§ **TEXT EXCERPT**:
Woke up this morning and started vomiting, then I checked my temp and it was at 100.7F. My boss told me to use a sick day today.
Then I had to listen to my sponsor lecture me about how he believes I make myself sick just to get out of going to work, like the asshole he usually is.
I have a friend in Michigan who has a roommate and therefore is able to live off his SSDI check alone. He watches movies all day every day and seems to have a blast doing so. While I am stuck living alone with friends who rarely visit, a job that is not a good match for me, limited social outlets due to bad public transit, etc.
I want to buy a bus ticket, pack up my furniture and my valuables, and move to Michigan today.
So, this is timely, and I was just responding to
@Xinyta's situation on another thread.
@Metalhead, your post here, just made me sad that this is what it has come to:
"I have a friend in Michigan who has a roommate and therefore is able to live off his SSDI check alone. He watches movies all day every day and seems to have a blast doing so. While I am stuck living alone with friends who rarely visit, a job that is not a good match for me, limited social outlets due to bad public transit, etc.
I want to buy a bus ticket, pack up my furniture and my valuables, and move to Michigan today."
At this point, here, I will share
@Xinyta's and my posts. Perhaps there might be something you can take away from it:
"Either you start living or you start dying."
To start living, I must be will to let go and allow the answers to come when they will. Rumination will do nothing in helping that. Moving on and asking for help, when I need it, are all I can do now.

[Saved entries]
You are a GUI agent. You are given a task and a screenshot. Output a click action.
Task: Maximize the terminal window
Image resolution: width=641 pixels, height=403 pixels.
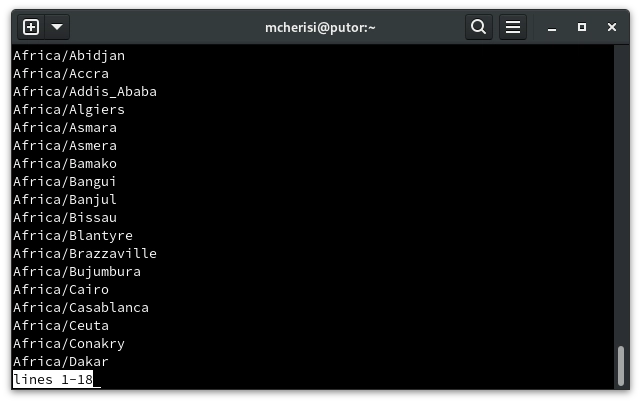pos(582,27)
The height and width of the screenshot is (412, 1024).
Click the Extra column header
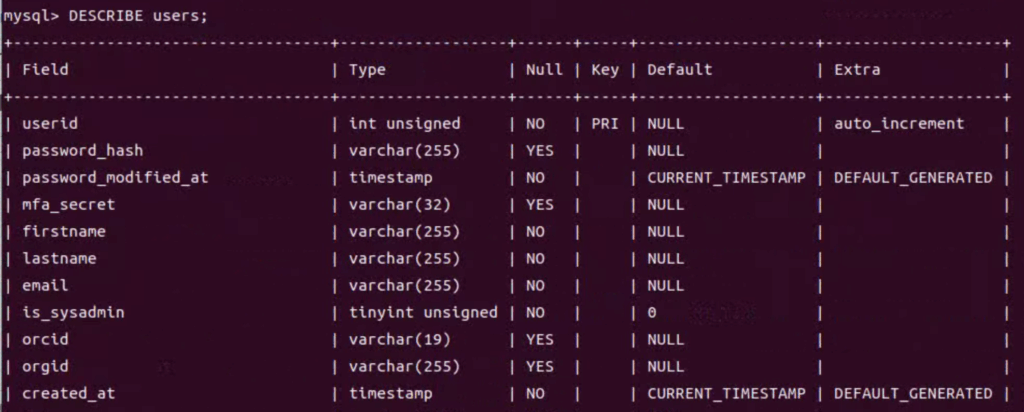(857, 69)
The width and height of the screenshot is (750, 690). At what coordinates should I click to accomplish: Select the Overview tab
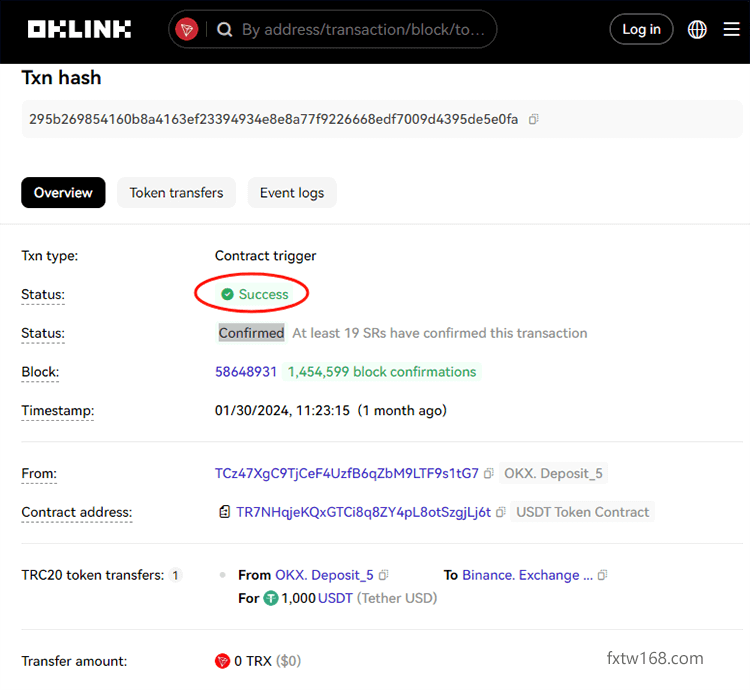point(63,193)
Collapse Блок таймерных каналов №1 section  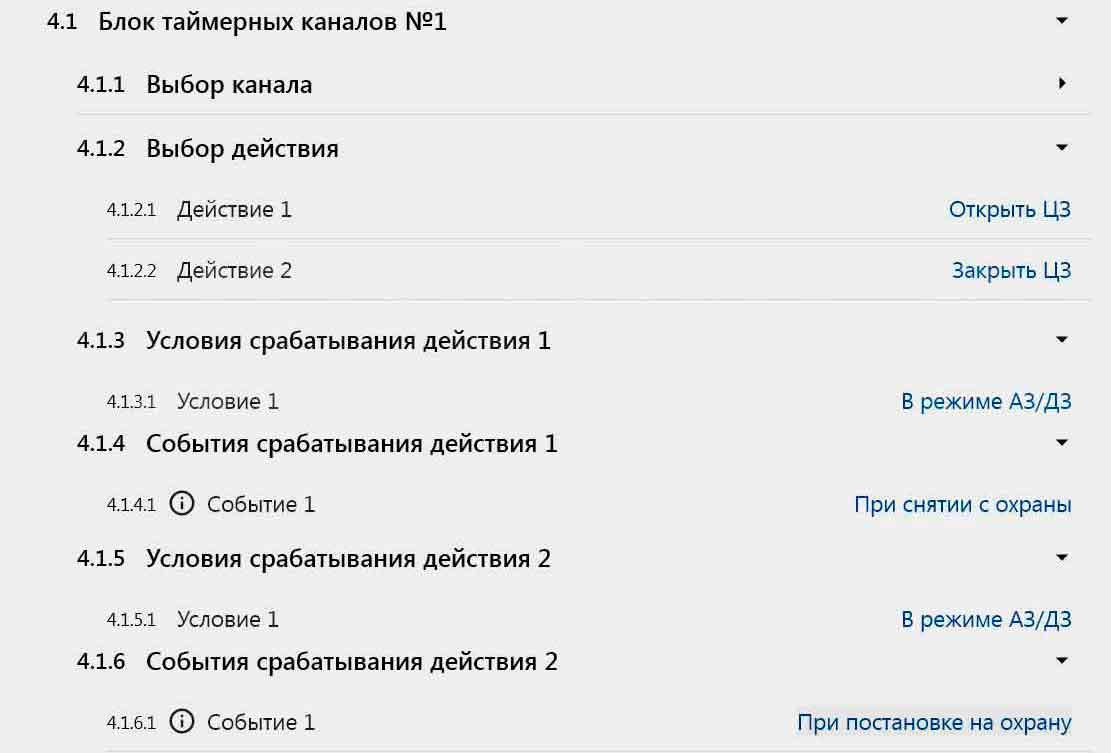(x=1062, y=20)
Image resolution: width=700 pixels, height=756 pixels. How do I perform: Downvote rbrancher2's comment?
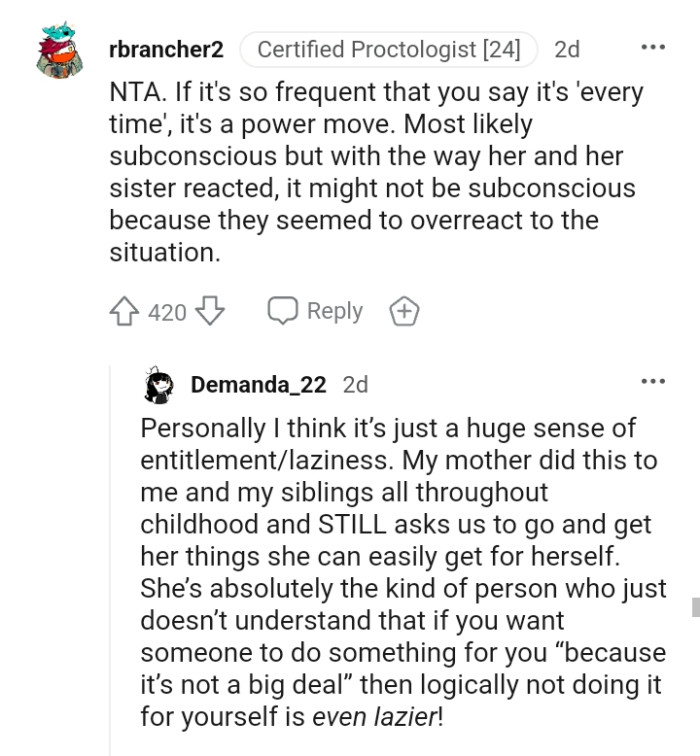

§ **WHAT TO DO**:
a: Repeat the passage of the forum thread above starting at "To start living, I" and ending at "can do now.".
b: Answer these questions using the forum thread above:
(i) What temperature did the writer record after vomiting?
(ii) To which state does the writer want to move?
(iii) How does the friend with the roommate spend his days?

§ **RESULTS FOR EACH TASK**:
a:
To start living, I must be will to let go and allow the answers to come when they will. Rumination will do nothing in helping that. Moving on and asking for help, when I need it, are all I can do now.

b:
(i) 100.7F
(ii) Michigan
(iii) He watches movies all day every day.